The answer is both. Professional curbside entertainers (like the folks at this past August’s Buskerfest on Front Street) are veritable ringleaders whose social magnetism lets them easily rake together a cheering crowd with pocketbooks a-bursting. For instance, punk magician Dylan Studebaker doesn’t sit back quietly waiting for people to admire his magic tricks. He draws attention to himself using his natural (and loud) showmanship, and keeps the audience by involving them in his David Blaine-esque magic while entertaining them with his sense of humour.

He puts the onus on himself to grab and keep the affections of Torontonians, but the majority of buskers are not of this breed.
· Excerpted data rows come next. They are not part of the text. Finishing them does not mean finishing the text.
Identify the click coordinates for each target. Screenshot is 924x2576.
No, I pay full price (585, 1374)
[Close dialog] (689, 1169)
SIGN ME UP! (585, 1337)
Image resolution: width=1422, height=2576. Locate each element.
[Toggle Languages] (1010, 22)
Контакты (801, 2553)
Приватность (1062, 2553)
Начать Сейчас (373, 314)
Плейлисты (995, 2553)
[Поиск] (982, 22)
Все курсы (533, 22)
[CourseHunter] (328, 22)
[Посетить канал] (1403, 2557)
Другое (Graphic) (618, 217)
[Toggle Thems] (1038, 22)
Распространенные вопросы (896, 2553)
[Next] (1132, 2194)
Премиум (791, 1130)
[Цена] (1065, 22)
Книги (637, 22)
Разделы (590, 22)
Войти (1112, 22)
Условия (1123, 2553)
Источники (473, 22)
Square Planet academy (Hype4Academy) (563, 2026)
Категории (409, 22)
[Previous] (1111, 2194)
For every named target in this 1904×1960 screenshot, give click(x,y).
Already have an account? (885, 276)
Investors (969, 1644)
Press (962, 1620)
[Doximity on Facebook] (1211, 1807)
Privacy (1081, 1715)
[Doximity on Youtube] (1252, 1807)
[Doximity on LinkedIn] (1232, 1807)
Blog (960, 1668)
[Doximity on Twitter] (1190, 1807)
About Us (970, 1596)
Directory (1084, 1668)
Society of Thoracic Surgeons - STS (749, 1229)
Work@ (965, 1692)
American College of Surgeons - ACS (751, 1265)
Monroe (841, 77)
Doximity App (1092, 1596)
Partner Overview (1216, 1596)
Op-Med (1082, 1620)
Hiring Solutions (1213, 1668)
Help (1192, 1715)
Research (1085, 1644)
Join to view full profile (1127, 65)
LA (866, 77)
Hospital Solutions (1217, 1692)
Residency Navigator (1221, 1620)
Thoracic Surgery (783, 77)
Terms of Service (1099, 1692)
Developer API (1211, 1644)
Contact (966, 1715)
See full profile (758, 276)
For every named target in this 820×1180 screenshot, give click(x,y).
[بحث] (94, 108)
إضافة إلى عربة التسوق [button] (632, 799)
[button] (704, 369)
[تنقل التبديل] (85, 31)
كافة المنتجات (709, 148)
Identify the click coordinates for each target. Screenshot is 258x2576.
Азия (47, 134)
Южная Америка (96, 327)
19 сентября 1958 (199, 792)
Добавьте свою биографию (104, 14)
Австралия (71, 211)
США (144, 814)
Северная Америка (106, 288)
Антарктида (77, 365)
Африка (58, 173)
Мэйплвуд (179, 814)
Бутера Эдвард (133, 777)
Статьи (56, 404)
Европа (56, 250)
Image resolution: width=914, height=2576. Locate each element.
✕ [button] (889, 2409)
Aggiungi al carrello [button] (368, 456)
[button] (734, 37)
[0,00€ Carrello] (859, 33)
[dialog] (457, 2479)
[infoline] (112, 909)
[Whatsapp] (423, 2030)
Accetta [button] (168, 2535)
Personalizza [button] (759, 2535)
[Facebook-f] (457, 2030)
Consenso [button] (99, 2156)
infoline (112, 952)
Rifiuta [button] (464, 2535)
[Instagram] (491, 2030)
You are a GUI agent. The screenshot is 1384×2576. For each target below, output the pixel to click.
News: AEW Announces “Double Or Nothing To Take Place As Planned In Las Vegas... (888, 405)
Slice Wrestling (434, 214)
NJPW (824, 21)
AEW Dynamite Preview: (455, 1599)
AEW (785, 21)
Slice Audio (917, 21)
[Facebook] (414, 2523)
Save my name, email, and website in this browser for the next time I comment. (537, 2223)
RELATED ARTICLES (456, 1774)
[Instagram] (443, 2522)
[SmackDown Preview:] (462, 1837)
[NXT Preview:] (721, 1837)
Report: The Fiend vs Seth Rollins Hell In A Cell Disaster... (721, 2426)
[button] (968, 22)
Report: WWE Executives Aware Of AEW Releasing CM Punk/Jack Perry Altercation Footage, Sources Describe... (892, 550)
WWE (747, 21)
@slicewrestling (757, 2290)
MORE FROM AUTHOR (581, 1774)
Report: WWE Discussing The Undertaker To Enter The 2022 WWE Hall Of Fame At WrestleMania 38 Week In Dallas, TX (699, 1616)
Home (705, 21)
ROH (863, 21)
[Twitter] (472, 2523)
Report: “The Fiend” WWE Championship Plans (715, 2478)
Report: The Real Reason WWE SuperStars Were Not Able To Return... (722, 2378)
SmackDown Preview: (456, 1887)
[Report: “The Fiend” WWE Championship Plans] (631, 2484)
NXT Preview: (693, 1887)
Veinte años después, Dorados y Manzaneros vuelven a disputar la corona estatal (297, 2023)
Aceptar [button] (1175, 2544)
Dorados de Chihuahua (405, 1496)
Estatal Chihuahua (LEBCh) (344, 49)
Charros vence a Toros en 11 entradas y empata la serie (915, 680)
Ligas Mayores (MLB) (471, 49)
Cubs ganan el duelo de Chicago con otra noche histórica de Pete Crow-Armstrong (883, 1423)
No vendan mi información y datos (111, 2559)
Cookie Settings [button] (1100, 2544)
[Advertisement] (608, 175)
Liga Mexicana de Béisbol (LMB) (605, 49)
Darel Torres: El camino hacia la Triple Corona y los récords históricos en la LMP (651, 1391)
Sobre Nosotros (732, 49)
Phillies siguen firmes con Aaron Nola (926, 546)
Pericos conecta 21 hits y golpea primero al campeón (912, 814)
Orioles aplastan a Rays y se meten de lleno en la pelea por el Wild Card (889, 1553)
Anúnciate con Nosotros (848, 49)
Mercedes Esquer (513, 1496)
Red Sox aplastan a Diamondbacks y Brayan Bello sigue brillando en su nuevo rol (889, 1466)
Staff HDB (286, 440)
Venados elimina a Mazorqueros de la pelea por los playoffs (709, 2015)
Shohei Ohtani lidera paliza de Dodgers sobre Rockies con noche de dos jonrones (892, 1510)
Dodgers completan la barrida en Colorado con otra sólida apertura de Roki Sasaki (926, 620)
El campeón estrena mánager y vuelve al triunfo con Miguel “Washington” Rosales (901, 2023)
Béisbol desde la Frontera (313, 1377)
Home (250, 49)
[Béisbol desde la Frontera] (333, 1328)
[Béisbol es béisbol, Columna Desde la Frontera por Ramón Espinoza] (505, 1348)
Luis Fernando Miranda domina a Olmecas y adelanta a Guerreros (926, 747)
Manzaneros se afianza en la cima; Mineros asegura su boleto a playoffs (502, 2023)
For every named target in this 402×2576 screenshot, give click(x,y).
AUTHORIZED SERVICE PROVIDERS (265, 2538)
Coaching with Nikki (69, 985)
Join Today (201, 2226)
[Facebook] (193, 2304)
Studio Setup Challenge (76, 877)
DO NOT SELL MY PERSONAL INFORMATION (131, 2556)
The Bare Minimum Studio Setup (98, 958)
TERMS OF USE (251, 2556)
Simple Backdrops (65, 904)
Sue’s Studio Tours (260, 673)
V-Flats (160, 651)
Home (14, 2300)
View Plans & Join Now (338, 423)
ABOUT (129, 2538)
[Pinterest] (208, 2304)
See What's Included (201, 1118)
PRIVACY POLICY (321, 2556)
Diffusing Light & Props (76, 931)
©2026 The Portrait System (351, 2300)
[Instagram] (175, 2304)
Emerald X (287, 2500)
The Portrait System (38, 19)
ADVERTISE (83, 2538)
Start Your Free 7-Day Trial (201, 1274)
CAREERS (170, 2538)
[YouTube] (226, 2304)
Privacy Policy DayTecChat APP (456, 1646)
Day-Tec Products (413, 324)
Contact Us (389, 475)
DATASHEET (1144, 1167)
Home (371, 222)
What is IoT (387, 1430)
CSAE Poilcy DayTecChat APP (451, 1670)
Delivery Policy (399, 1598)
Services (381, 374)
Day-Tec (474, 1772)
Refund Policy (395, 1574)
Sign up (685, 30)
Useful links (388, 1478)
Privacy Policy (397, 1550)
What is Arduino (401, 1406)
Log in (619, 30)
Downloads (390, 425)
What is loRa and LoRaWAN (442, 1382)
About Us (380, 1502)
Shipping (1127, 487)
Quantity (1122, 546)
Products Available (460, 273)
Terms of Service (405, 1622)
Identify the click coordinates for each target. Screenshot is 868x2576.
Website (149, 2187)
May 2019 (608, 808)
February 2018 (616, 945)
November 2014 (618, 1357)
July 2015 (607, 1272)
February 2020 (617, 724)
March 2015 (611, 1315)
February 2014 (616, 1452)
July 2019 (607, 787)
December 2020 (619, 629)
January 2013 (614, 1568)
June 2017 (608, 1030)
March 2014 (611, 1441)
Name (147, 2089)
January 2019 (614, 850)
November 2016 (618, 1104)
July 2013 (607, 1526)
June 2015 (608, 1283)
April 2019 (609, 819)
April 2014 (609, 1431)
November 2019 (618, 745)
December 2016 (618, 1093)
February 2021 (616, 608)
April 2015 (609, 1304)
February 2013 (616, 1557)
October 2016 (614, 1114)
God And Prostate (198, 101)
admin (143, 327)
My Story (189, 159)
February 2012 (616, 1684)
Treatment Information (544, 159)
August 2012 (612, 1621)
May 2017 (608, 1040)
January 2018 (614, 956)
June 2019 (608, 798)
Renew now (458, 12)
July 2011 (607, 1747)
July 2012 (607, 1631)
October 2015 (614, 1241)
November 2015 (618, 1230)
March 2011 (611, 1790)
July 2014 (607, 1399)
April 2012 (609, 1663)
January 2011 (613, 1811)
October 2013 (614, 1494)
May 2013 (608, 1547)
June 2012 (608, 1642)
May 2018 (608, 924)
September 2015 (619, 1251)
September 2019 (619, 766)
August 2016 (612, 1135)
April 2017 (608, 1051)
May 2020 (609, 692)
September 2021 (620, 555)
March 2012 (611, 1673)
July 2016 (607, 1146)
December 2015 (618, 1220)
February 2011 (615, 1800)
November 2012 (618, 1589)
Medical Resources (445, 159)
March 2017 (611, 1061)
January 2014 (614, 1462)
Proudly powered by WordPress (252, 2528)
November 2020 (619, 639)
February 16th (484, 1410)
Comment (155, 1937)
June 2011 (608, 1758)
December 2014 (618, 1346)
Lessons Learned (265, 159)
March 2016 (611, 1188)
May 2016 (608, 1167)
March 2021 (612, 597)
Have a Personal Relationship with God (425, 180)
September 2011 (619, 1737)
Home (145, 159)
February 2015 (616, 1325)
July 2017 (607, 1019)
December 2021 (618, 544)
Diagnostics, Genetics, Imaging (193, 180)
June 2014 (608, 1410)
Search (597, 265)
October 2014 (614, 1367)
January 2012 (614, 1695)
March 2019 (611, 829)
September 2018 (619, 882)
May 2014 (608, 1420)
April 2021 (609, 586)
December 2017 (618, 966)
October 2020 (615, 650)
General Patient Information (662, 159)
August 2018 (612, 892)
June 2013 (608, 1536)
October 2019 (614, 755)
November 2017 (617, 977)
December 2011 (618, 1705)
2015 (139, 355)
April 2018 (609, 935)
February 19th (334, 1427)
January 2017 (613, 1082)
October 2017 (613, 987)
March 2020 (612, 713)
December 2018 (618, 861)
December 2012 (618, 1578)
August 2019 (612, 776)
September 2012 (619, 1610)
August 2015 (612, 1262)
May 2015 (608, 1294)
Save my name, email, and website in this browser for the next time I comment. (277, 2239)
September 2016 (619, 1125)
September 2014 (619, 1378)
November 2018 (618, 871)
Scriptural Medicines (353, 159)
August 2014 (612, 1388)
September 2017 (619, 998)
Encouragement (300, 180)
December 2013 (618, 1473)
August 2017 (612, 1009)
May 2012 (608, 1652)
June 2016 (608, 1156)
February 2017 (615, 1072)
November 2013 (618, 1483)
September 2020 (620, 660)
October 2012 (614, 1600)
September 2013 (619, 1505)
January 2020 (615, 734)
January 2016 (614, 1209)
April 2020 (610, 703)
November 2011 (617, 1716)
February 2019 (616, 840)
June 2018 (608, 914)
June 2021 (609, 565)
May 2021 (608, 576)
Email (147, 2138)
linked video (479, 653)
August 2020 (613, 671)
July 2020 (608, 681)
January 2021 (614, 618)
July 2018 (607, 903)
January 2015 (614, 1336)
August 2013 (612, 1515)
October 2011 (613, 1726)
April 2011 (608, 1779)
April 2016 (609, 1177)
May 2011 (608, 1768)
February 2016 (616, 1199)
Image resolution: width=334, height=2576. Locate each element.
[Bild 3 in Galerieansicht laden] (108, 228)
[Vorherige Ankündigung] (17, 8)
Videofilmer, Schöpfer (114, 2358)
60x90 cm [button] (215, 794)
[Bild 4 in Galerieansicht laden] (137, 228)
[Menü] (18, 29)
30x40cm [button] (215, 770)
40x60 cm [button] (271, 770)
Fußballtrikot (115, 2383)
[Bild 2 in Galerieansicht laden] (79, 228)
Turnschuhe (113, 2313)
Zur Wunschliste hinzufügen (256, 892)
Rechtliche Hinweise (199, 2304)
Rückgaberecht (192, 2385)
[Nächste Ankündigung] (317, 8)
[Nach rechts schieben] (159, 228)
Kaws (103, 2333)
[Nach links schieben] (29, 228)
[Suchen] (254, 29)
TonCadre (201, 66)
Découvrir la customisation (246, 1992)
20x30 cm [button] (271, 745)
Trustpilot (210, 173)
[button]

Most are solo musicians or small ensembles that place an empty case at their feet and simply depend on the kindness of strangers. And while we Torontonians will generally come through for these performers in a monetary sense (especially if they employ some interesting instrumentation), far too few of us seem inclined to stop and actually listen.

In Europe buskers are so well respected that tour guides often show them off to their passengers. Studebaker, who has taken his show on the road a number of times, has witnessed the difference, and the excitement in his voice gets even more hyper when he is asked about the response overseas. “If you date a girl in Europe and she takes you home her mom would say, ‘cool, he’s got a good job.’ Here it’s more like, ‘what, he’s a bum?’” Yet, most buskers are not homeless, rather they are determined, struggling artists who are on the streets to make money doing what they love, performing their chosen art for an audience.

The lack of admiration for buskers is not always the audience’s fault either. The ratio of good artists to bad is not always favourable. For every Michael McTaggart (better known as Subway Elvis, an Elvis impersonator from Tennessee who played on TTC property in the 1970s before it was legal to do so), Jeff Burke (a 26-year veteran of the bassoon who plays covers of Nirvana and Black Sabbath in subway stations and performs with bands from jazz to world-beat to hip-hop), and Graeme Kirkland (the legendary jazz drummer who used to draw crowds playing buckets outside the Rivoli) there are the guys who clink toy xylophones and acoustic guitar players who play bad renditions of Bob Dylan or The Beatles with no emotion whatsoever. Still, without any buskers in our public spaces the only free outdoor performers we would see would be those who are hired to play on that big slab of concrete at Yonge and Dundas. We would only be able to see “acceptable” forms of entertainment and, the bottom line is, entertainment in our public spaces would be owned by private interests.

Perhaps now is the time to give Toronto’s buskers our attention along with our pocket change. As corporate encroachment on our arts and our public spaces continues, the concept of musicians playing on our sidewalks for loonies is now as defiant as it is charming. For protest or pleasure, our mission as citizens is clear: let’s pause, whenever we can, and listen.